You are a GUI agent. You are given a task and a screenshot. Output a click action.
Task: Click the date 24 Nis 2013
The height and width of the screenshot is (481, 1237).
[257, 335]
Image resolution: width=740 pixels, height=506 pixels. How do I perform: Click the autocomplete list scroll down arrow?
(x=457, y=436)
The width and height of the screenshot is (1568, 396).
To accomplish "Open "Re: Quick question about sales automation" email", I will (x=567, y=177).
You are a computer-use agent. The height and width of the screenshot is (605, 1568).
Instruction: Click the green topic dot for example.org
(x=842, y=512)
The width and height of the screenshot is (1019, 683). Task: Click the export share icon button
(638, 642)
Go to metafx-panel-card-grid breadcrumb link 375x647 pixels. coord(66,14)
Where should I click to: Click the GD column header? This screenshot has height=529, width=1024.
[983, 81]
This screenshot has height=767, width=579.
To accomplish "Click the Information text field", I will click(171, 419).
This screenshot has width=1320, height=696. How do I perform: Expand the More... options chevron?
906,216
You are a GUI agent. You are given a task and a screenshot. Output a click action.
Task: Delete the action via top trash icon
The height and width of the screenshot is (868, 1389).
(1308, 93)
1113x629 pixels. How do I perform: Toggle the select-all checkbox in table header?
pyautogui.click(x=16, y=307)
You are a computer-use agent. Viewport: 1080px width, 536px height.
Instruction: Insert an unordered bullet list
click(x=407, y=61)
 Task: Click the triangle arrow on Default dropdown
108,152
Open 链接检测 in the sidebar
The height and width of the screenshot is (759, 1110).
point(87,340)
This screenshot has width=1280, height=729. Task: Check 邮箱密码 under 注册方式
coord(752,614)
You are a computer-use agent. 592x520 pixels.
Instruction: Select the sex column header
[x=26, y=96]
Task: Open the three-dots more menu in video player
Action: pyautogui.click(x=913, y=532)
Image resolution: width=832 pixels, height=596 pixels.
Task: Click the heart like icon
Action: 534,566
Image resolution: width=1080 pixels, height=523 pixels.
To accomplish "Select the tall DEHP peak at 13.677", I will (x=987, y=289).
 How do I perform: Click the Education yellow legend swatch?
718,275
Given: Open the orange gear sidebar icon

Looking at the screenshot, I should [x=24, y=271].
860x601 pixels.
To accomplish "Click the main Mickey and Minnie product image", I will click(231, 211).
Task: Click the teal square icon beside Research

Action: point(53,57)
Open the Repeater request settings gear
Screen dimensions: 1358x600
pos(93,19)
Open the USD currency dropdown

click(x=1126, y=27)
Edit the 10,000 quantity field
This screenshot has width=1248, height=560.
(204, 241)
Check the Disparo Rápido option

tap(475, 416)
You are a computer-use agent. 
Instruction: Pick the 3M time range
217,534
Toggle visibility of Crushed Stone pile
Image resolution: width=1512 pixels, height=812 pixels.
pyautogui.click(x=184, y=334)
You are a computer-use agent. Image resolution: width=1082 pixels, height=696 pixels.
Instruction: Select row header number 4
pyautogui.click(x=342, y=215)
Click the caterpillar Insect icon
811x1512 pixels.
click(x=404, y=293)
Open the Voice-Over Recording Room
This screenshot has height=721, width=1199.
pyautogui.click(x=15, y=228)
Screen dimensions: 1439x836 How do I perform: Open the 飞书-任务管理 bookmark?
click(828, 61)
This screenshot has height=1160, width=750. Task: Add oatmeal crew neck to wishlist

» **Anforderungen der Aufgabe**:
Gib den Teil der Einträge, der mit dem Anfang der Einträge beginnt und mit der Zeile endet, die "coord(752,614)" enthält, als nummerierte Liste wieder und lass dabei Leerzeilen weg.

» **Antwort zur Aufgabe**:
1. You are a GUI agent. You are given a task and a screenshot. Output a click action.
2. Task: Click the date 24 Nis 2013
3. The height and width of the screenshot is (481, 1237).
4. [257, 335]
5. Image resolution: width=740 pixels, height=506 pixels. How do I perform: Click the autocomplete list scroll down arrow?
6. (x=457, y=436)
7. The width and height of the screenshot is (1568, 396).
8. To accomplish "Open "Re: Quick question about sales automation" email", I will (x=567, y=177).
9. You are a computer-use agent. The height and width of the screenshot is (605, 1568).
10. Instruction: Click the green topic dot for example.org
11. (x=842, y=512)
12. The width and height of the screenshot is (1019, 683). Task: Click the export share icon button
13. (638, 642)
14. Go to metafx-panel-card-grid breadcrumb link 375x647 pixels. coord(66,14)
15. Where should I click to: Click the GD column header? This screenshot has height=529, width=1024.
16. [983, 81]
17. This screenshot has height=767, width=579.
18. To accomplish "Click the Information text field", I will click(171, 419).
19. This screenshot has width=1320, height=696. How do I perform: Expand the More... options chevron?
20. 906,216
21. You are a GUI agent. You are given a task and a screenshot. Output a click action.
22. Task: Delete the action via top trash icon
23. The height and width of the screenshot is (868, 1389).
24. (1308, 93)
25. 1113x629 pixels. How do I perform: Toggle the select-all checkbox in table header?
26. pyautogui.click(x=16, y=307)
27. You are a computer-use agent. Viewport: 1080px width, 536px height.
28. Instruction: Insert an unordered bullet list
29. click(x=407, y=61)
30.  Task: Click the triangle arrow on Default dropdown
31. 108,152
32. Open 链接检测 in the sidebar
33. The height and width of the screenshot is (759, 1110).
34. point(87,340)
35. This screenshot has width=1280, height=729. Task: Check 邮箱密码 under 注册方式
36. coord(752,614)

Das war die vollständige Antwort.